Brainchild of the Multimedia and Vision team from the T. J. Watson Research Center at IBM, WATSON is AI that’s started putting trailers together.
An AI film trailer, put together by AI. Smart.
John R Smith, IBM Fellow and Manager of the department, asked the question “Can artificial intelligence be creative?” A terrifying question for anyone in the business. We can sort of tolerate the idea that AI might be ale to analyse meaning from data, maybe even reach certain conclusions as well. But to mimic the creative process? The mysterious thing that justifies our existence and careers because it can’t be defined? That can be learned?
Not quite yet, but the wheels are in motion.
“For me creativity in science begins with method” says Smith. In other words, once you define a system of learning, you have a shot, if you follow it through.
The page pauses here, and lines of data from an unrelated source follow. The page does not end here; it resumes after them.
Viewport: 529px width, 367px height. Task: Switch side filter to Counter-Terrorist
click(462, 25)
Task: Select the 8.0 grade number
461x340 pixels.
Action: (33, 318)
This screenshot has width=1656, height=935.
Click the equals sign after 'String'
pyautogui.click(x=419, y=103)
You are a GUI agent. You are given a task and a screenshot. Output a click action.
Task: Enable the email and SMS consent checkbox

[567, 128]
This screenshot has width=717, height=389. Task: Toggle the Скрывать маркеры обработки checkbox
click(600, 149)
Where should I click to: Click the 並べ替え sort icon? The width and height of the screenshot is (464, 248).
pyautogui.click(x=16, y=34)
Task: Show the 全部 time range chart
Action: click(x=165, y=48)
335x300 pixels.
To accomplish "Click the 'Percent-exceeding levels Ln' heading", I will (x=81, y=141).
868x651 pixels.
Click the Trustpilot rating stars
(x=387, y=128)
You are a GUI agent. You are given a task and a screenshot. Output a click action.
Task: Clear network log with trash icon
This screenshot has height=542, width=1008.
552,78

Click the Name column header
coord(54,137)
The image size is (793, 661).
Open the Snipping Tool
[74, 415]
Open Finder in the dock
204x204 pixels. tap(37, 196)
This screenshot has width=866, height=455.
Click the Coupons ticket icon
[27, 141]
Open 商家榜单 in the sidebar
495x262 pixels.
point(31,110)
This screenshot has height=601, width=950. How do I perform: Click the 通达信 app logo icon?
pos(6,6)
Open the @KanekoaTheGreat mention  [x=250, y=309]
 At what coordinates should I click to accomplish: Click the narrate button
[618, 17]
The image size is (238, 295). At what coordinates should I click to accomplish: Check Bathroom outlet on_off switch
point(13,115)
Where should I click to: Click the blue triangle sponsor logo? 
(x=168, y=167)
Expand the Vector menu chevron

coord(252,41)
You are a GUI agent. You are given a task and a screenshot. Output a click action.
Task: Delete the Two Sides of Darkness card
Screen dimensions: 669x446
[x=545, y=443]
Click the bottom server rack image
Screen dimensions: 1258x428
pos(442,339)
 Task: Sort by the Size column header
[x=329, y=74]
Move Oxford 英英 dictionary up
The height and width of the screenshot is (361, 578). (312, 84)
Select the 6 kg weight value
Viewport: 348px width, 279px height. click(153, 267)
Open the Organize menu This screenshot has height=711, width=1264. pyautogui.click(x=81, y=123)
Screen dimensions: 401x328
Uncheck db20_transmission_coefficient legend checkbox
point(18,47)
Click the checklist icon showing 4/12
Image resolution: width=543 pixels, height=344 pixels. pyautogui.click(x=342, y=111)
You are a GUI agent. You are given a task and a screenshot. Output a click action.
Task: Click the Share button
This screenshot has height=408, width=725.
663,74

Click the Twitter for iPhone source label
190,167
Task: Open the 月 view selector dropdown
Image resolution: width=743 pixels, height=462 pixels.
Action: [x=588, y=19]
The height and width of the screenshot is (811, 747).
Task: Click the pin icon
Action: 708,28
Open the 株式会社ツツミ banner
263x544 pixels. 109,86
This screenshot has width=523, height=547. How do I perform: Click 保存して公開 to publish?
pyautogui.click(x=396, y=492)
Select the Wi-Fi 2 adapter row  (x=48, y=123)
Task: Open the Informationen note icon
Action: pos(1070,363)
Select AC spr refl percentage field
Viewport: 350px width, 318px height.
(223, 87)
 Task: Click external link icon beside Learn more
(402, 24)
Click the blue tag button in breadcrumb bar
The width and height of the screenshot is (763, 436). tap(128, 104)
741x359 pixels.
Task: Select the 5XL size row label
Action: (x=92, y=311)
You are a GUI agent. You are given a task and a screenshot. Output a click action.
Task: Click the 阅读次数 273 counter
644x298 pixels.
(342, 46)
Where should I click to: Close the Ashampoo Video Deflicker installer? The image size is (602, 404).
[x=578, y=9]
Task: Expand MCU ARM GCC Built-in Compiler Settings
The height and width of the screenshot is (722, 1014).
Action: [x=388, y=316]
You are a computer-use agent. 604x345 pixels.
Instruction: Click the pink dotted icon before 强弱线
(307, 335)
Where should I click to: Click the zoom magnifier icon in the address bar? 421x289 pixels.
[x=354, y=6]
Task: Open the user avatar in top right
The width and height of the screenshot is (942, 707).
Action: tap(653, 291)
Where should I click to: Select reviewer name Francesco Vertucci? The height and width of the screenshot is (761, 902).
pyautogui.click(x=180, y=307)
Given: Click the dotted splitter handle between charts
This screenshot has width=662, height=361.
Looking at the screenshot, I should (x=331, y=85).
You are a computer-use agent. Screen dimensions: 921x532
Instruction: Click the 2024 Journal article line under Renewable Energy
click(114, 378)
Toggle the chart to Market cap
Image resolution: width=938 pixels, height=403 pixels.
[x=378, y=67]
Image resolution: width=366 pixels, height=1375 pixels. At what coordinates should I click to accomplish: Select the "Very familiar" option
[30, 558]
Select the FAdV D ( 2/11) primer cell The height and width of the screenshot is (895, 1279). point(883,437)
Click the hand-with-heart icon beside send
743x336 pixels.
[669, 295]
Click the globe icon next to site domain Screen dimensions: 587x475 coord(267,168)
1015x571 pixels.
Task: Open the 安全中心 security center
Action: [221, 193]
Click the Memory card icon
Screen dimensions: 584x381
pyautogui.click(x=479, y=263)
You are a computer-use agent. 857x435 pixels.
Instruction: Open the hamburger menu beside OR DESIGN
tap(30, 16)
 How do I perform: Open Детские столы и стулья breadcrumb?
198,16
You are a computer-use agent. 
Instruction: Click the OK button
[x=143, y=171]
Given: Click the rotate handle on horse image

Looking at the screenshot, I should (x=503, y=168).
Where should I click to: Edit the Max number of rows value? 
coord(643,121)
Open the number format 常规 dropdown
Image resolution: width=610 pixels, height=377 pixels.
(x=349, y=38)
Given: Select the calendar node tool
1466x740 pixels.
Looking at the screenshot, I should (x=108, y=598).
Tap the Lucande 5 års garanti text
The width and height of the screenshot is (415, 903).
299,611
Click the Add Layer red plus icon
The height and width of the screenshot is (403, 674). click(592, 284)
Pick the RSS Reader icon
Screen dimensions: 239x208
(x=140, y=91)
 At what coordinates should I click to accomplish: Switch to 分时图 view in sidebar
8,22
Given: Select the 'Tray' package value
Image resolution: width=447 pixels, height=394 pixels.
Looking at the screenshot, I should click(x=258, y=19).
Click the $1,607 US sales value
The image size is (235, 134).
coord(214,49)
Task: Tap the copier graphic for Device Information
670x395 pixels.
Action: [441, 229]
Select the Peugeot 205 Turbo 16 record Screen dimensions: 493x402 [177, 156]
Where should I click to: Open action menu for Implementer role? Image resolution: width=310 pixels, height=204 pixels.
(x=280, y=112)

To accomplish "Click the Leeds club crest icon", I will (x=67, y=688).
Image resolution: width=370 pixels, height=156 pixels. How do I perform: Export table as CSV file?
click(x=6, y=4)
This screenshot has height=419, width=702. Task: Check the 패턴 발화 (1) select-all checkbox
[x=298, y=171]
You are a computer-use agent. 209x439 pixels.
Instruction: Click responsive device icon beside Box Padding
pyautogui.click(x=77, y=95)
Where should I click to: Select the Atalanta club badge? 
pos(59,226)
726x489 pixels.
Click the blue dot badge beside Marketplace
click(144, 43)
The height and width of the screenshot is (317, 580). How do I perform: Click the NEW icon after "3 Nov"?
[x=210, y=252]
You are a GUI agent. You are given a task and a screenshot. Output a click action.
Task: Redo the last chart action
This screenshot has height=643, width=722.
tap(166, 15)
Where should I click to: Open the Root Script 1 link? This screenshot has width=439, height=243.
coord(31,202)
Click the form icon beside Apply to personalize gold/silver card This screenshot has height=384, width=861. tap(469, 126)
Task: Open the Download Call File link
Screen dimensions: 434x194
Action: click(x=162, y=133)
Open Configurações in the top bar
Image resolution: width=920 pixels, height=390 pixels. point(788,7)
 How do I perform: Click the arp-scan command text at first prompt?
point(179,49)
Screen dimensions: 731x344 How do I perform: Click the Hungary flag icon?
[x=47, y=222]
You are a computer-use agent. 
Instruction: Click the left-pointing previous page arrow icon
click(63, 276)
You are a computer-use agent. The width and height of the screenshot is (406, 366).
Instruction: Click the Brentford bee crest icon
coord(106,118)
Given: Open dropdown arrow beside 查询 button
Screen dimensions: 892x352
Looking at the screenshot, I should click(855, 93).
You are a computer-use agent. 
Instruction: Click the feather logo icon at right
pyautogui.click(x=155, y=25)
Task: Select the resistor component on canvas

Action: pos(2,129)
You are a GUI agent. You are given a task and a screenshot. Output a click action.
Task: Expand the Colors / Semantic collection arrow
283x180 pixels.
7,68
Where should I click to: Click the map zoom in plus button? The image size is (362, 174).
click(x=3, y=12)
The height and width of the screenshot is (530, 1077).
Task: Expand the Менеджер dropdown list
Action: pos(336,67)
Once films have been input into WATSON (in this case horror films), it is taught how to recognize what it sees on the screen: laughter, a car, the color red, the sky, etc. The same is done for trailers for those films, so it can evaluate what makes a good one. Then another film is through WATSON, and it tags everything it recognizes into its database. It files the information and can retrieve specific shots at will. With all the footage tagged and filed, It then evaluates what footage would be appropriate for a trailer, based on the reference films’ relationships with their trailers. In effect, it uses “experience” as a way of deciding what shots to choose. An editor does the creative work afterwards, but the selects come from WATSON.
And out of 10 shots selected by the beast, the editor agreed with 8 of them. Staggering.
If the method really is the beginning of creativity, I’d better start thinking of getting some AI implants or something. (to be fair, it did give me fantasies of being in my edit suits and saying “Watson, pull everything with a red flower in it.”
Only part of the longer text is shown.